Fuel Refinement:
Fuel refinement is the means and method whereby the raw materials are progressively altered to change their chemical composition.
The goal is to...
- increase energy density, (how much energy is stored in a given weight of the refined fuel) and
- alter, reduce or otherwise remove chemistry leading toward unwanted emissions.
This is a critical step defining how much weight in total the fuel will weigh or how much space is taken up by any given fuel in storage and / or transport. Both of these contribute to the cost to ship, store and utilize a fuel source economically.
For example, all plant-based solid fuel materials contain X amount of fatty acids per weight stored in their cells. These fatty acids offer considerably more energy than the starches, proteins or other carbohydrates in the same plant structure. Unfortunately when the plant matter is stored in volumes in bails, drums or other containment, the fatty acids break down from oxygen also bound in the plant structures. As they do, they emit byproducts, the more dangerous being carbon monoxide (CO).
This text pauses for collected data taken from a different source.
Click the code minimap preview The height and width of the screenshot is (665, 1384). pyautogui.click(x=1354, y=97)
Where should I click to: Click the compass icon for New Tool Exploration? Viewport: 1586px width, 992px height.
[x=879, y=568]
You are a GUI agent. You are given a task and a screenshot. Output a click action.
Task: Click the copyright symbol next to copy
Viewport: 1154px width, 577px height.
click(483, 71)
This creates a lethal risk anywhere wood pellets are stored in enclosed containment, cargo or warehouse sites.
The wood pellet industry has begun treating the raw wood with steam and Ozone gas (O3) for several minutes while conveying the material to the pelletizing machine then drying the final product to less than 3% moisture by oven heating the pellets before packaging. The Ozone gas effectively oxidizes the fatty acids depleting them so they could not form CO after being pelletized in the presence of oxygen from trapped moisture as H2O.
The problem with this approach is the loss of energy in the fatty acids plus the added cost of steaming and drying, a huge burden to pellet fuel production costs. By oxidizing the fatty acids, the energy density of the material is wasted with further demand to dry the finished material to as low as 1% moisture. This means a much greater volume of natural resource is required to form the same pellet, increasing the cost of materials and shipping while lowering the effective energy density.
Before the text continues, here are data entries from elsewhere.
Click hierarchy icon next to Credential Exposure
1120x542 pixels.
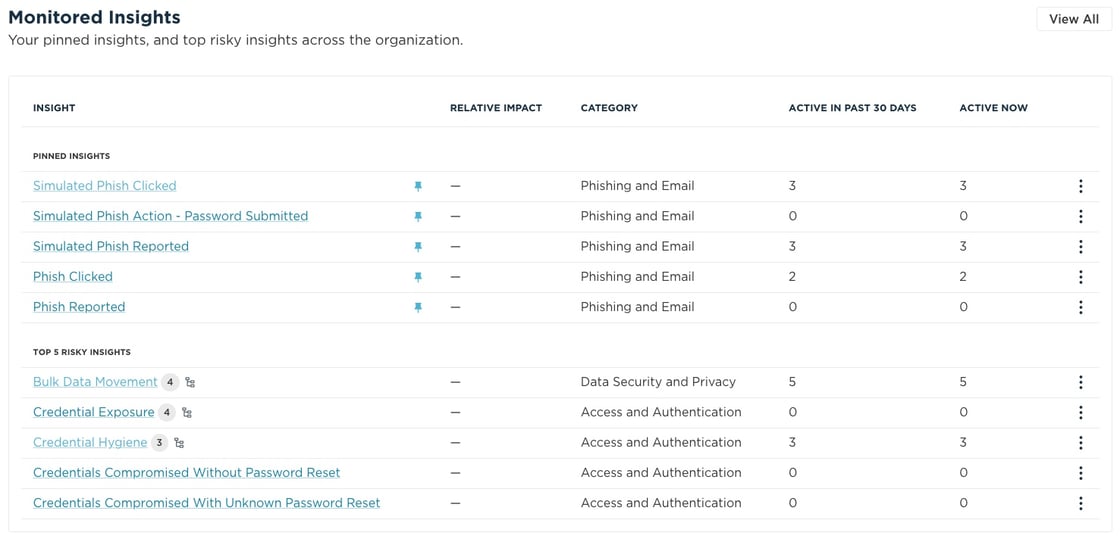(187, 413)
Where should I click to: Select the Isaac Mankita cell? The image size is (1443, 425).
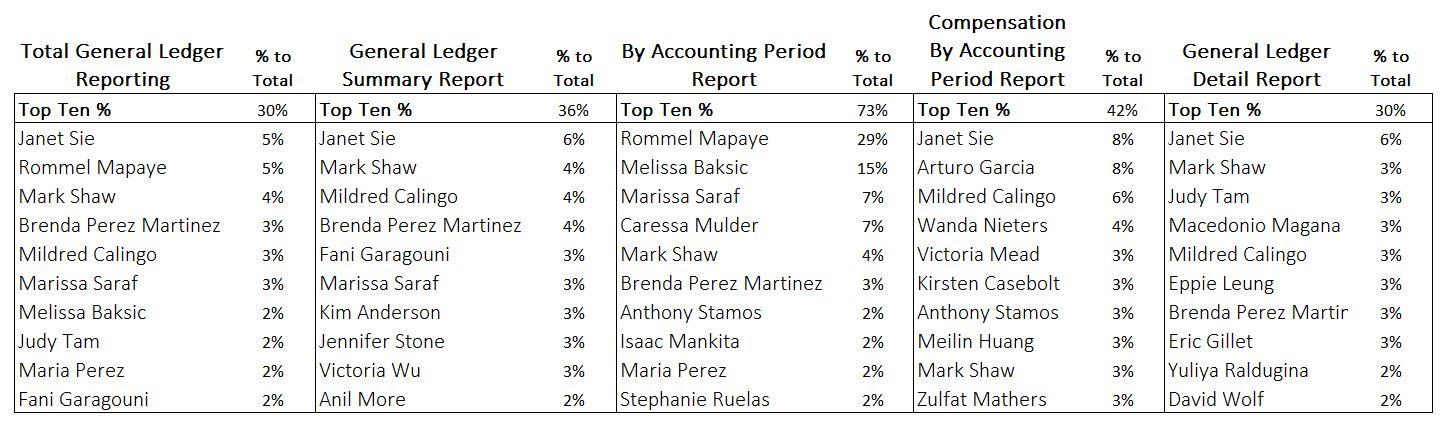(x=680, y=342)
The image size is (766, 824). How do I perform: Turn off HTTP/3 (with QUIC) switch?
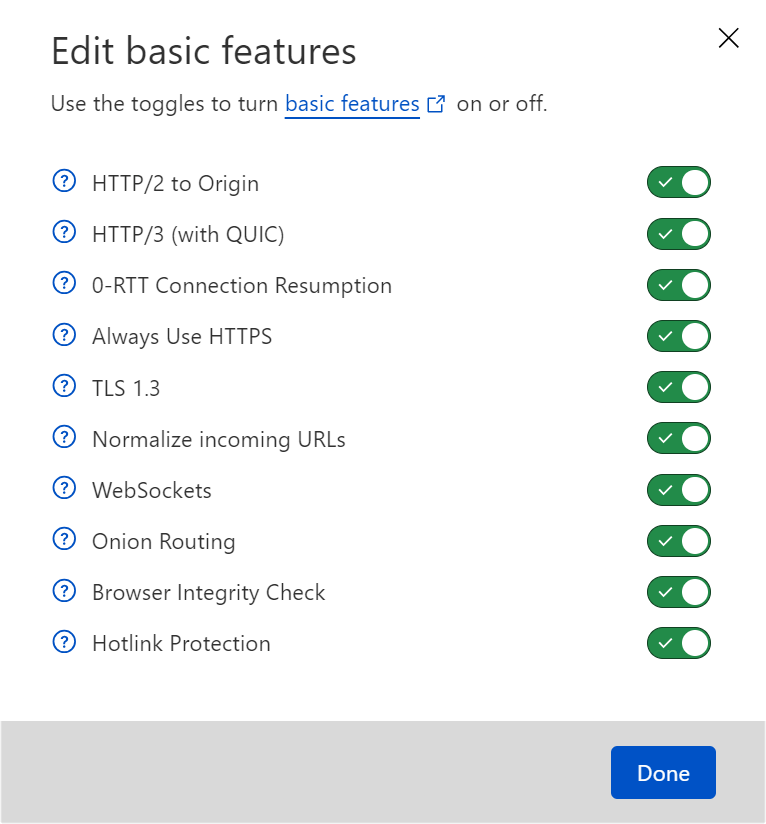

Here's why: Fats (or triacylglycerols) are highly concentrated stores of metabolic energy. They are the best heat producers of the three chief classes of foodstuffs. Carbohydrates and proteins each yield 4.1 kilocalories (4.1 kcal) of heat for every gram oxidized; whereas fats yield 9.3 kcal more than twice as much. Fats contain more carbon and hydrogen in relation to oxygen as compared to proteins or carbohydrates. In other words, fats are compounds that are less completely oxidized to begin with and therefore can be oxidized further and yield more energy. Furthermore, triacylglycerols are very nonpolar so they are stored in a nearly anhydrous form (crystaline), whereas carbohydrates and proteins are much more polar and more highly hydrated. In fact, a gram of dry glycogen (a carbohydrate) binds about 2 grams of water. Consequently, a gram of nearly anhydrous fat stores more than 6 times as much energy as a gram of hydrated glycogen.
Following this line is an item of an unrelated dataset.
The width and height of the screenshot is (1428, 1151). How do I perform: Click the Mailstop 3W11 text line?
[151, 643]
Carbon Analytic addresses this issue by hydrocarbon amendment which works under heat and pressure to polymerize the fatty acids in combination with natural lignin in the plant material. This has the added benefit of "plasticizing" the material in a way to integrate the fatty acids while making the fuel product nearly waterproof, far more so than even coal is. Rather than a loss of energy density, Carbon Analytic's formulation actually increases the total energy density by as much as 12.5% / weight.
The result is a solid fuel considerably more potent with better burn characteristics which further retains moisture in a way to support still greater refinement upon combustion. This results in a water-gas shift reaction during combustion under increased oxygen, reduced nitrogen and balanced PH, netting far greater volumes of volatile gas in the primary combustion chamber. By reducing nitrogen the byproduct of NO(x) emissions is further reduced.
The remaining benefits occur as interim combustion and post combustion refinement plus catalytic conversions resulting in a turnkey solution for clean emissions well below standard and key to greenhouse climate solutions. Without sacrificing on demand 24 / 7 capability, the Carbon Analytic systems become both distributed residential solutions as well as industrial grade solutions for power production fixed and portable.